JScriptSuite in der Praxis, Teil 2 15.12.2016, 00:00 Uhr

Der Client nimmt Gestalt an

Nach Applikationsrahmen und Navigation fehlen noch die Steuerelemente zur eigentlichen Anzeige.
Bye-bye JavaScript“ hieß es in der Mai-Ausgabe der ­dotnetpro, um zu zeigen, dass Single-Page-Anwendungen nicht unbedingt mit JavaScript entwickelt werden müssen,­ sondern dass es auch mit C# geht. Nötig ist nur ein C#-zu-JavaScript-Compiler, und schon muss sich der Entwickler nicht mehr mit den Nachteilen von JavaScript herumschlagen, sondern kann die Vorteile starker Typisierung genießen [1]. Der Compiler, der dabei zum Einsatz kam, war JScriptSuite [2]. Er steht in Form einer DLL-Datei zur Verfügung, die lediglich in ein Visual-Studio-Projekt eingebunden werden muss, es ist keine weitere Installation nötig.

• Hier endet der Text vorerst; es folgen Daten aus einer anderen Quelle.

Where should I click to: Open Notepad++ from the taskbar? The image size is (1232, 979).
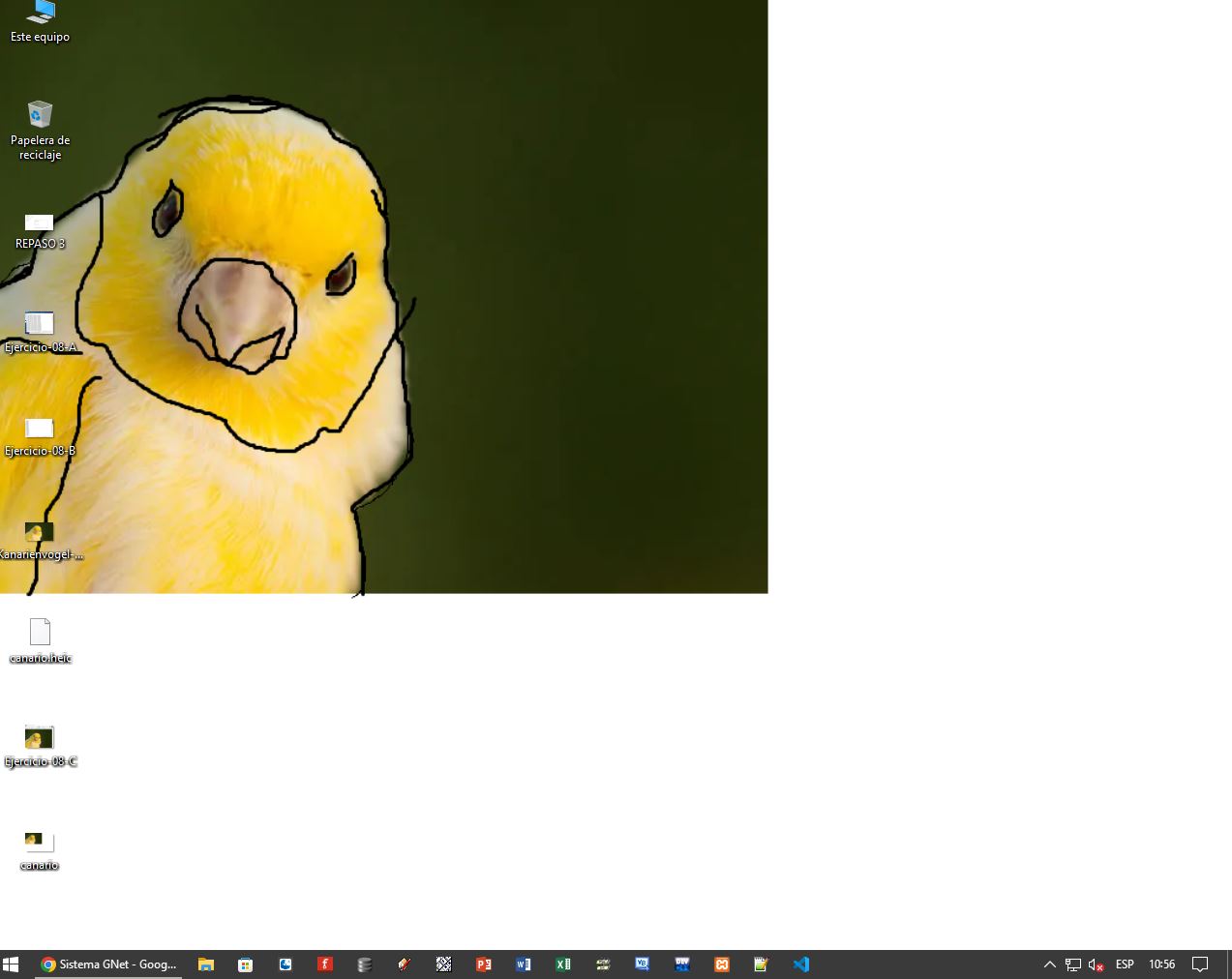[x=762, y=964]
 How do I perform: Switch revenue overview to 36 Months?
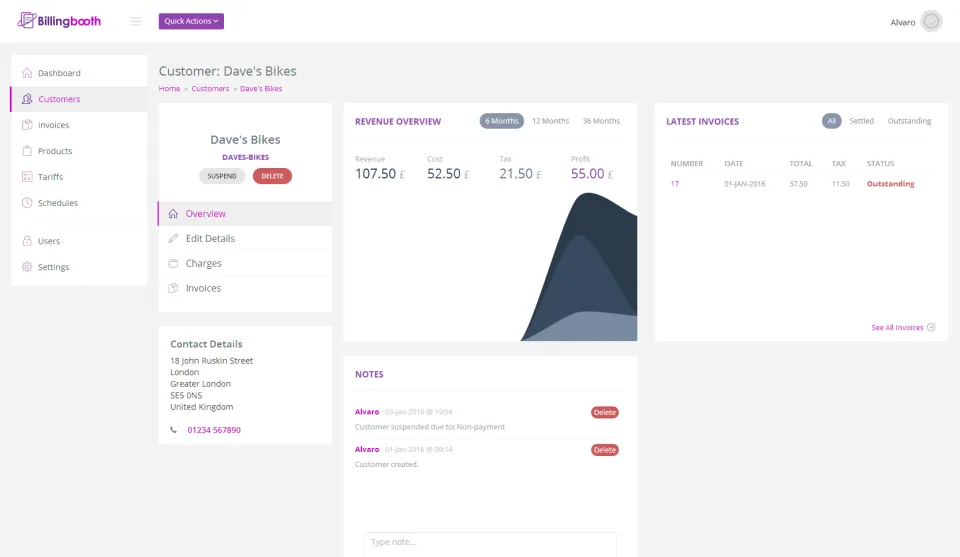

In dem Artikel wurden Datenmodell, Applikationsrahmen und Navigation definiert. Im zweiten Teil werden nun die Bereiche für die Detailangaben zu Hersteller und Fahrzeug­eigenschaften implementiert. Dies erfolgt weiterhin nach dem Entwurfsmuster Model – View – ViewModel (MVVM).